Motek Entertainment
- Company type: Private
- Industry: CGI animation, motion pictures, motion capture
- Founded: 1993
- Headquarters: Amsterdam, Netherlands
- Key people: Michiel Westermann, CEO Oshri Even-Zohar, CTO Jasper Brekelmans, Technical Director Jolande Junte, Operations Manager
- Website: motekentertainment.com

= Motek =

Motek Entertainment BV is an animation, motion capture, format development and production studio specializing in creation and production work for features, commercials, television, games, virtual and augmented media. Motek is based in Amsterdam, Netherlands.

== History ==
The company is a subsidiary of Motek BV and was founded in The Netherlands by Oshri Even-Zohar as Lamalo BV in 1993. It became Motek BV with the inclusion of private investors in 1996. The company's core business lines: Medical, Simulation and Entertainment grew more independent and in 2004 the separate companies Motek Entertainment BV and Motek Medical BV were formed.

== About ==
Motek operates a performance capture studio in Amsterdam, and was formerly a partner with the Noordelijk Hogeschool Leeuwarden's motion capture studio in the Gameship initiative. The studio is equipped with Vicon T-Series cameras. Motek is known for being highly innovative in other fields as well, such as medicine. Their immersive virtual-reality medical system, named CAREN, has been put to use for clinical and research purposes by hospitals worldwide.

== Projects ==
Television series produced include over 400 episodes of Cafe de Wereld, an animated satire program for IDTV and VARA. The show aired on VARA's programs VARA Live, VARA Laat and De Wereld Draait Door, from 2002 to 2007.

Motek is the producer and production studio of Efteling's animated series Sprookjesboom. Based on motion capture performance, Sprookjesboom is similar in theme to DreamWorks' Shrek.

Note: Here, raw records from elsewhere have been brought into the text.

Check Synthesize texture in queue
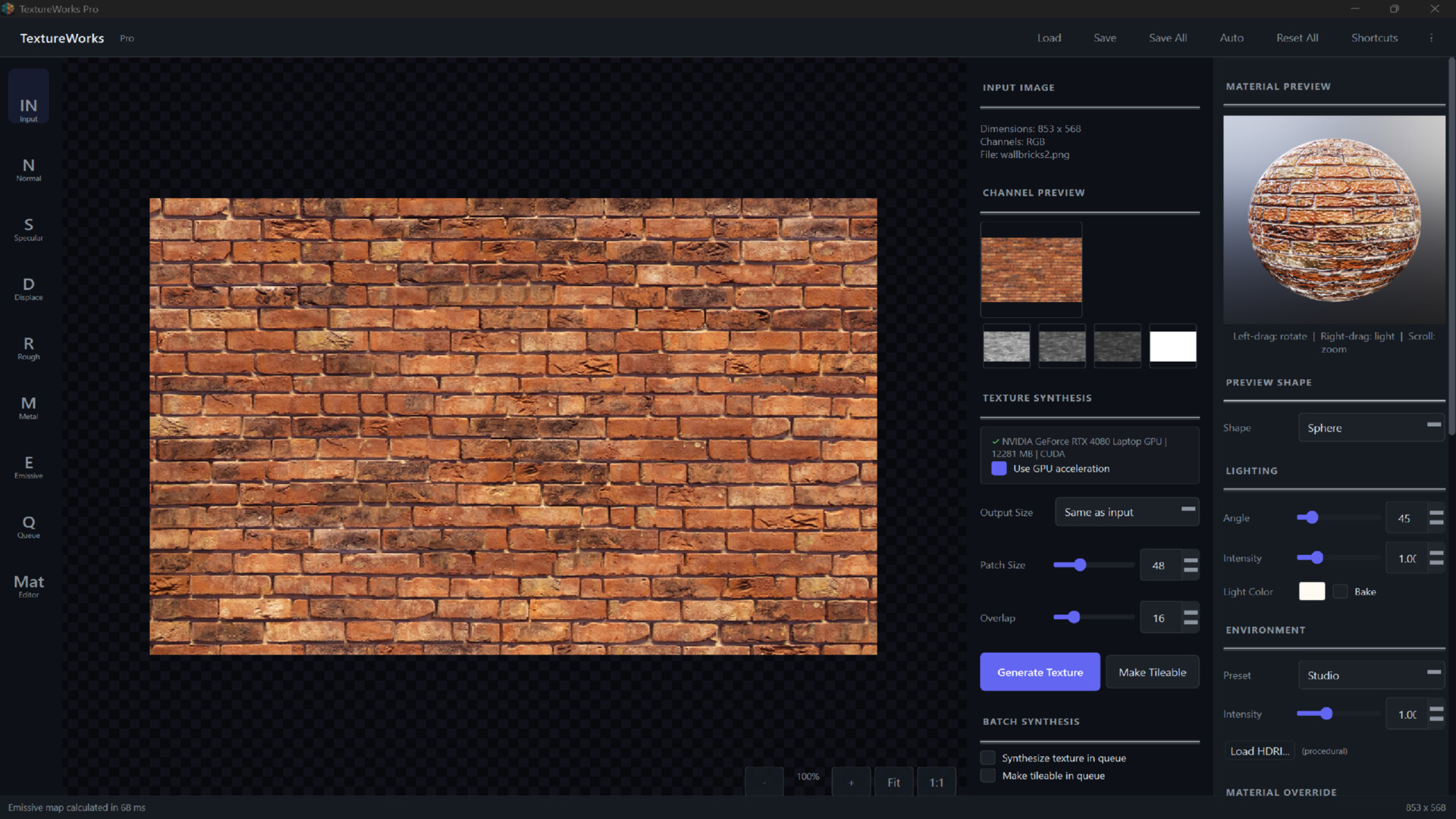The height and width of the screenshot is (819, 1456). point(987,758)
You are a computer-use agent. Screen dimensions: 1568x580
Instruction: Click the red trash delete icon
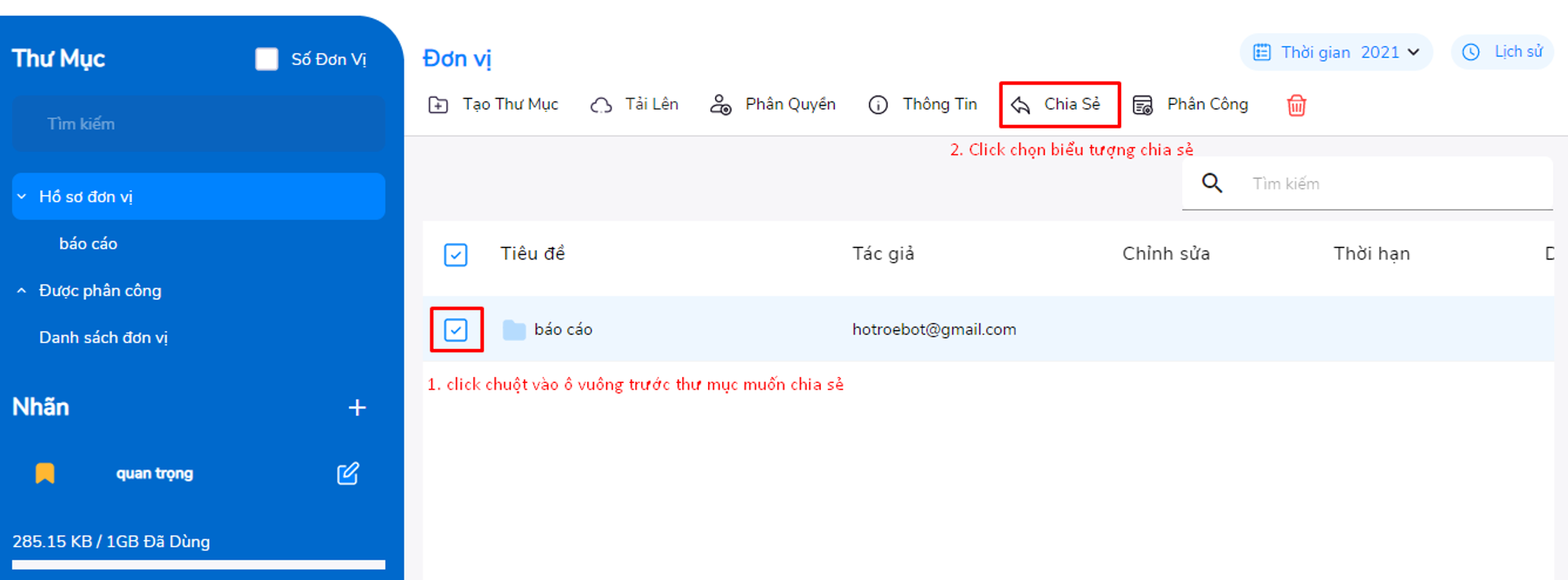tap(1297, 105)
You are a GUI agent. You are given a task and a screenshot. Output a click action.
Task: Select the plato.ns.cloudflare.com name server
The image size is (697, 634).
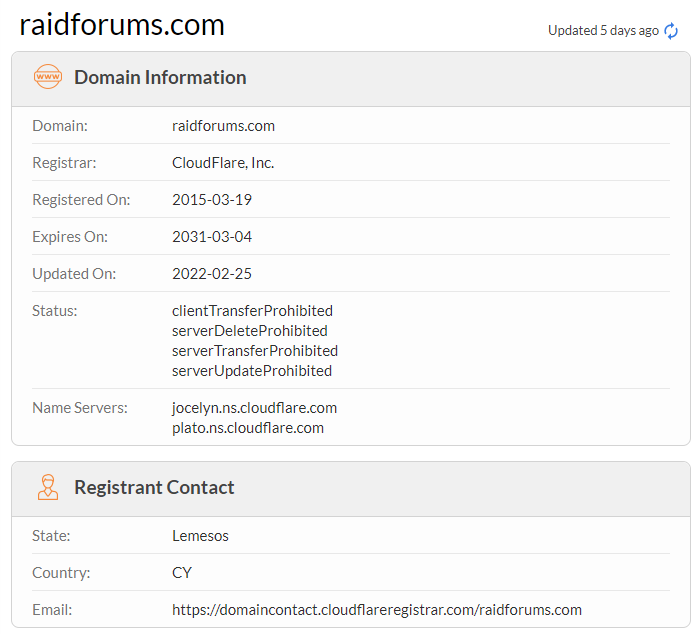(x=248, y=428)
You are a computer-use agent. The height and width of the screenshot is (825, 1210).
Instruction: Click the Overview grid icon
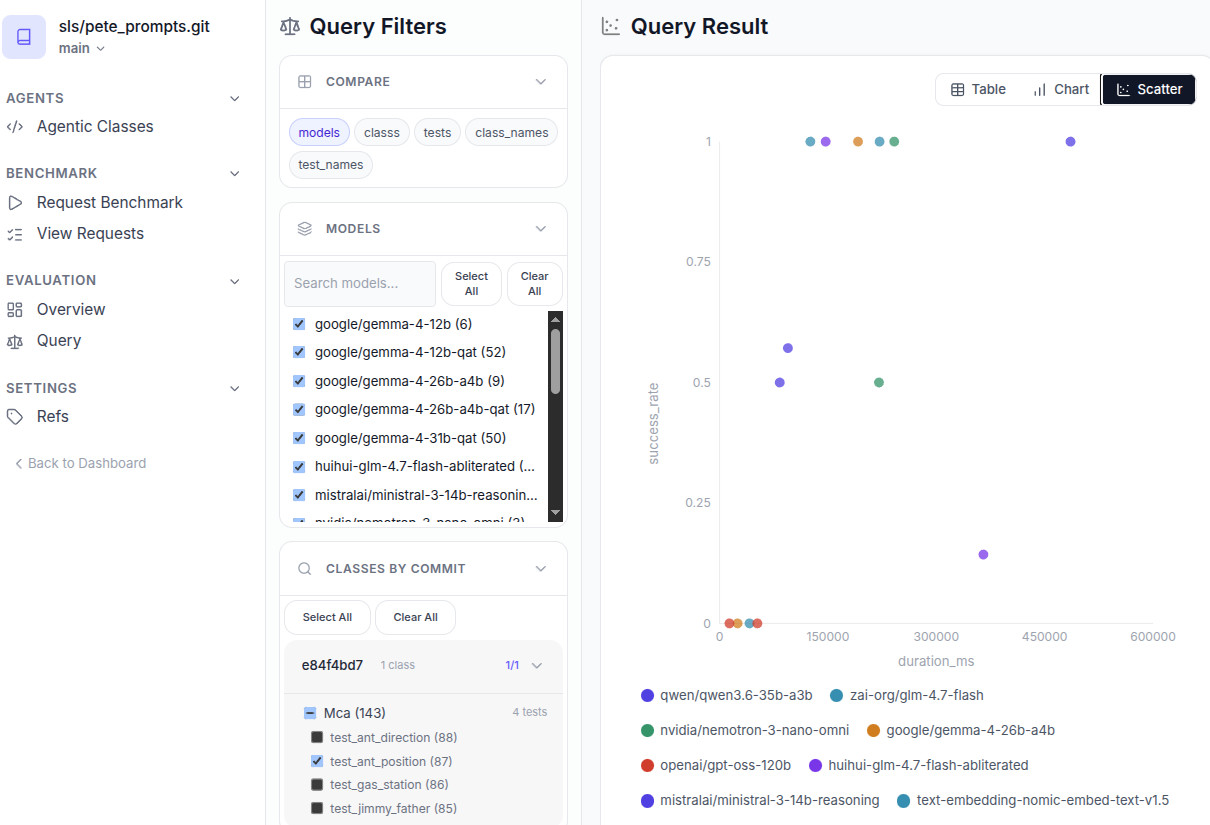[15, 309]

It tells the story of the characters that live in the Fairy Tale Forest, including Cinderella, Little Red Riding Hood, and Tom Thumb. The show airs daily in the Netherlands on TROS and in Belgium on Ketnet. Sprookjesboom is currently in its fourth season of production, which will be broadcast in late 2009. Episodes in German, French and English are also in production.

Motek did motion-capture work on the Snickers "Don't Stop" television advertisements by Impact/BBDO. The advertisements achieved a top ranking on Adcritic.com in 2007, and received a Special Mention at The Loerie Awards for that year.

== Clients ==
- BBC
- Coca-Cola
- Dreamcatcher Interactive
- Efteling
- Geesink Studios
- Grendel Games
- Guerrilla Games
- Heineken
- Holland Casino
- IDTV
- INDG
- Mars, Incorporated
- Microsoft
- Midway
- MTV
- New Line Cinema,
- Philips
- Psygnosis
- Red Storm Entertainment
- Rijksmuseum
- Sega
- Sirius Games
- Sony
- Sony Computer Entertainment
- Streamline Studios
- Thales
- TMF
- TU Delft
- US Army
- VARA

== Motek Medical ==
Motek Medical specializes in creation, design and implementation of new technologies for the medical markets, specifically focusing on early diagnostics, rehabilitation, motor training and research. Motek Medical's flagship product is the CAREN system, an immersive virtual reality (VR) system, using motion capture systems for use in clinical and research settings.